ABOUT THIS EXERCISE →
Starting at the line that contains "[Youtube] (315, 1024)" and stopping at the line that contains "Refund policy (52, 2302)", transcribe every line of the material below exactly; pictures stay out.

═══ INFORMATION SHOWN

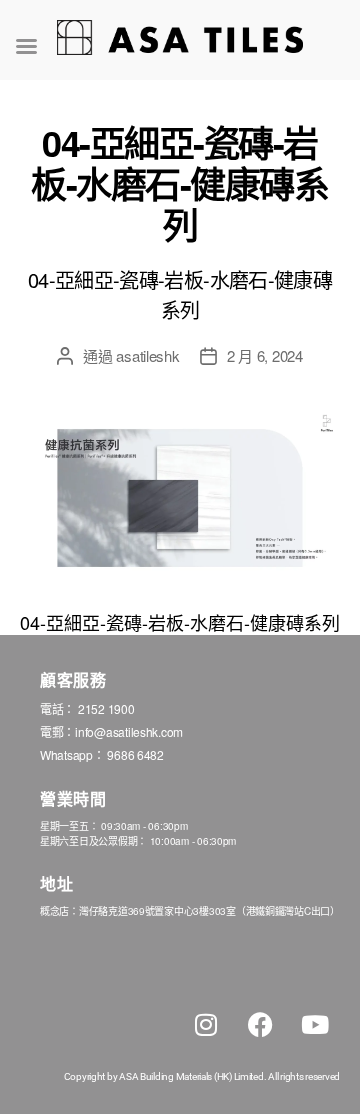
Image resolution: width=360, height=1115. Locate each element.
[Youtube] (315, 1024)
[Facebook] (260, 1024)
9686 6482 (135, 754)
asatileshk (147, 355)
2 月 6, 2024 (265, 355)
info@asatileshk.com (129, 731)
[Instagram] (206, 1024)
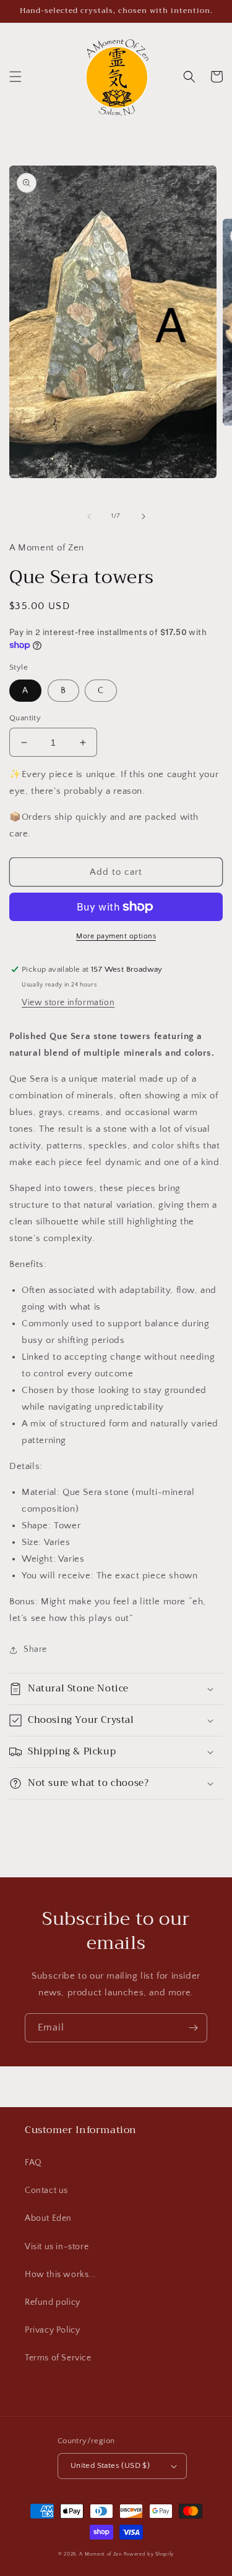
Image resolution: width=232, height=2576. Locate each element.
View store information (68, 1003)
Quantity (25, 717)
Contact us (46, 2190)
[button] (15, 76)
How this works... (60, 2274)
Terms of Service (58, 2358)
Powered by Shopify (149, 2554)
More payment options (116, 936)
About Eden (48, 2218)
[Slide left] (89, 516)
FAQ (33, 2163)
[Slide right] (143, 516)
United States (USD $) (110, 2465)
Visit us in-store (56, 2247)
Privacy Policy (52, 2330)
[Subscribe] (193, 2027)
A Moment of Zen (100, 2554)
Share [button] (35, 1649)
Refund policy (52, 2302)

══════
═══ INFORMATION SHOWN

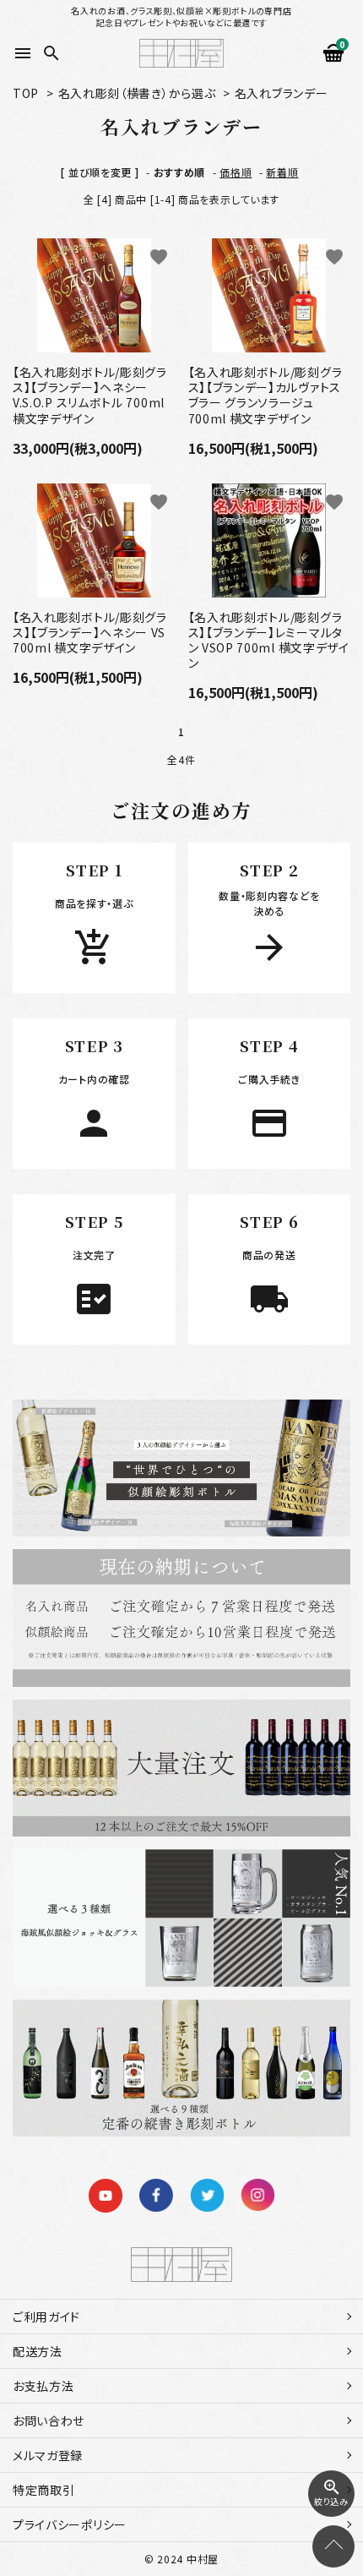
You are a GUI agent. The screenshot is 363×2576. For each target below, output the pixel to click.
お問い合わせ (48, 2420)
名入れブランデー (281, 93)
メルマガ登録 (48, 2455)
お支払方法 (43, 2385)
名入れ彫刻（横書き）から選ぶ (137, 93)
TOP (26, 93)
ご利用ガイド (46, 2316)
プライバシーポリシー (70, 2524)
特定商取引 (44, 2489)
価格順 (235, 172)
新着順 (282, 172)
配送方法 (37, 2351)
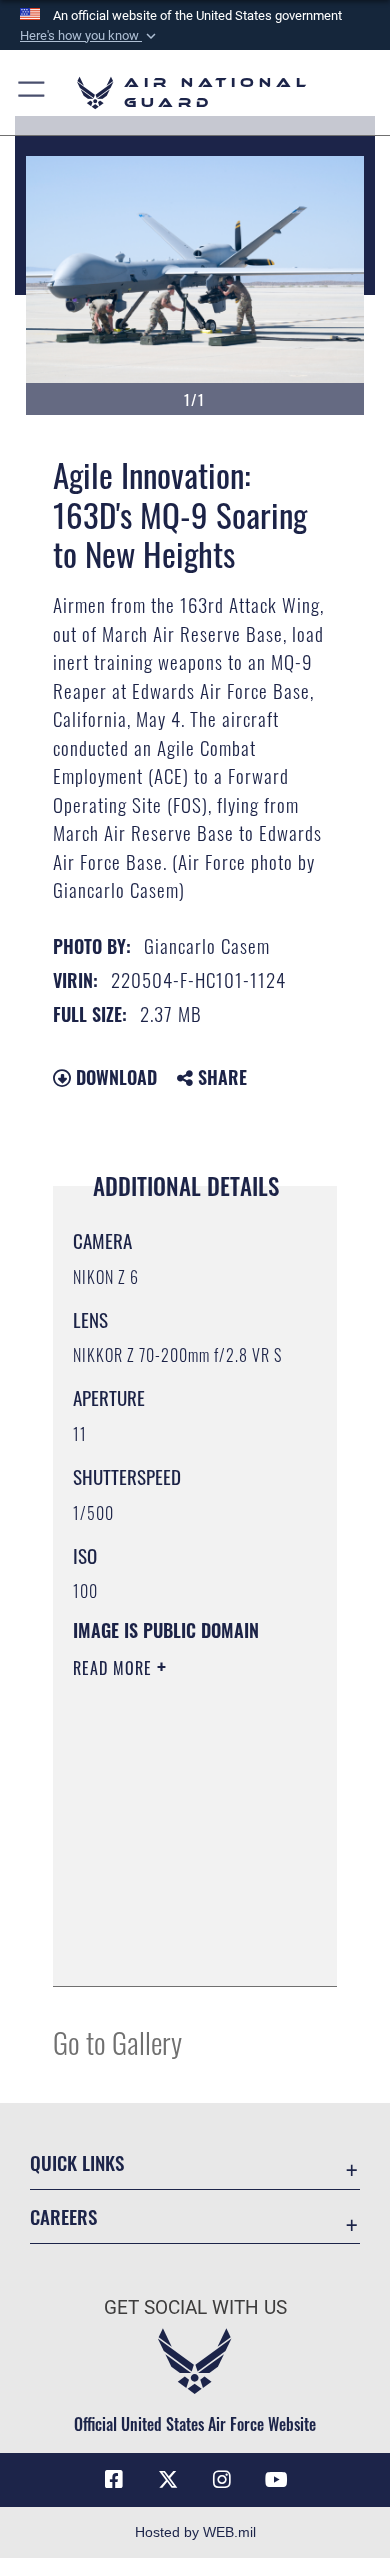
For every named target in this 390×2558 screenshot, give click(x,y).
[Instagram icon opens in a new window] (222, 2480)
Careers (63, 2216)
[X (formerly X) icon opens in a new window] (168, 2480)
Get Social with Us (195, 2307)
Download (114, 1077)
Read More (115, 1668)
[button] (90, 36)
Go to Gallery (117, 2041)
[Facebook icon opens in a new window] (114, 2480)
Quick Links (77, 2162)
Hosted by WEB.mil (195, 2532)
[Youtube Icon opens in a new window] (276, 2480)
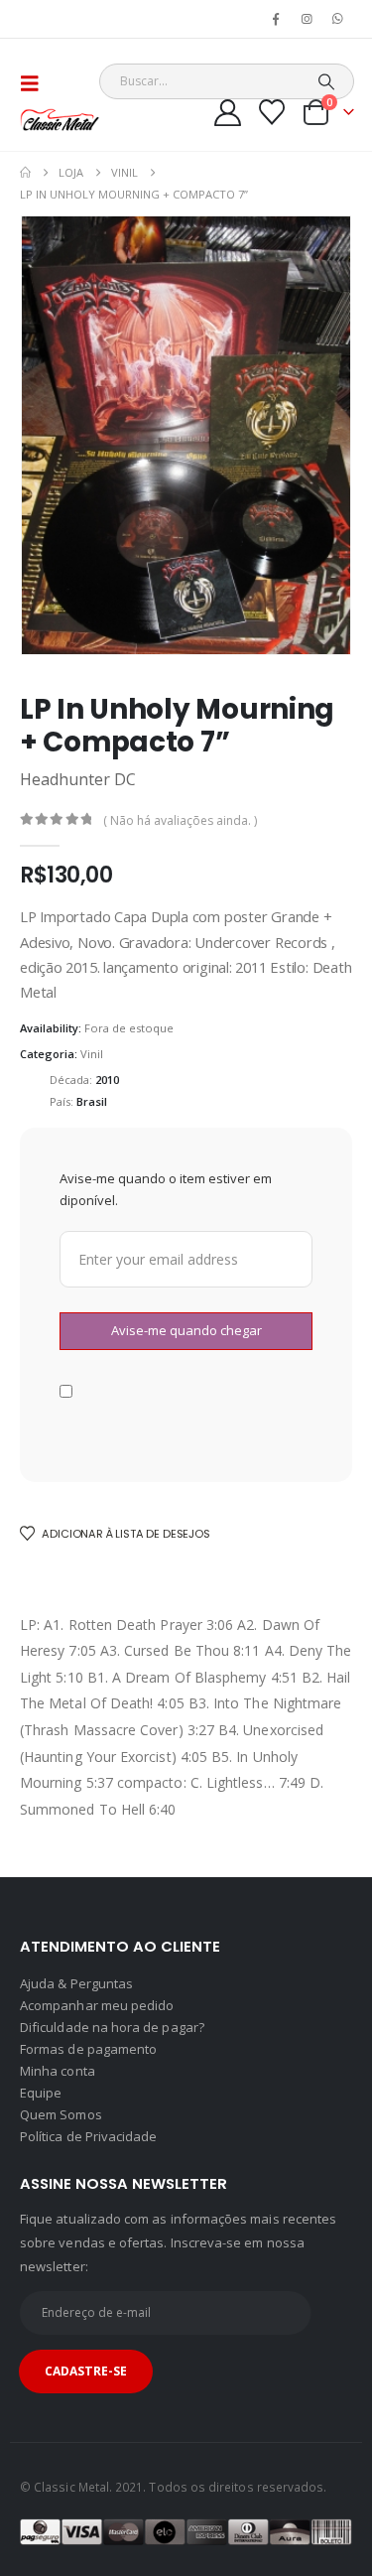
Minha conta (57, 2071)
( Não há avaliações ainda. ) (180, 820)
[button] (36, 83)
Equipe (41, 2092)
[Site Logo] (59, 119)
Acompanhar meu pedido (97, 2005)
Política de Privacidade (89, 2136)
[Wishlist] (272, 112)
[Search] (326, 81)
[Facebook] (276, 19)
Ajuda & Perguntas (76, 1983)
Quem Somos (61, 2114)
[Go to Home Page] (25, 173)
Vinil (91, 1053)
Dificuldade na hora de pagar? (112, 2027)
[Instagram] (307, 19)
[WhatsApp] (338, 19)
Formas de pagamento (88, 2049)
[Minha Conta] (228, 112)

══════
═══ INFORMATION SHOWN

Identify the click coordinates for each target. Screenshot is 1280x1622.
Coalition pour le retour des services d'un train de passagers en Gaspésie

══════

RESULT OF THE EXERCISE →
[Youtube] (315, 1024)
[Facebook] (260, 1024)
9686 6482 (135, 754)
asatileshk (147, 355)
2 月 6, 2024 (265, 355)
info@asatileshk.com (129, 731)
[Instagram] (206, 1024)
Image resolution: width=232, height=2576. Locate each element.
View store information (68, 1003)
Quantity (25, 717)
Contact us (46, 2190)
[button] (15, 76)
How this works... (60, 2274)
Terms of Service (58, 2358)
Powered by Shopify (149, 2554)
More payment options (116, 936)
About Eden (48, 2218)
[Slide left] (89, 516)
FAQ (33, 2163)
[Slide right] (143, 516)
United States (USD $) (110, 2465)
Visit us in-store (56, 2247)
Privacy Policy (52, 2330)
[Subscribe] (193, 2027)
A Moment of Zen (100, 2554)
Share [button] (35, 1649)
Refund policy (52, 2302)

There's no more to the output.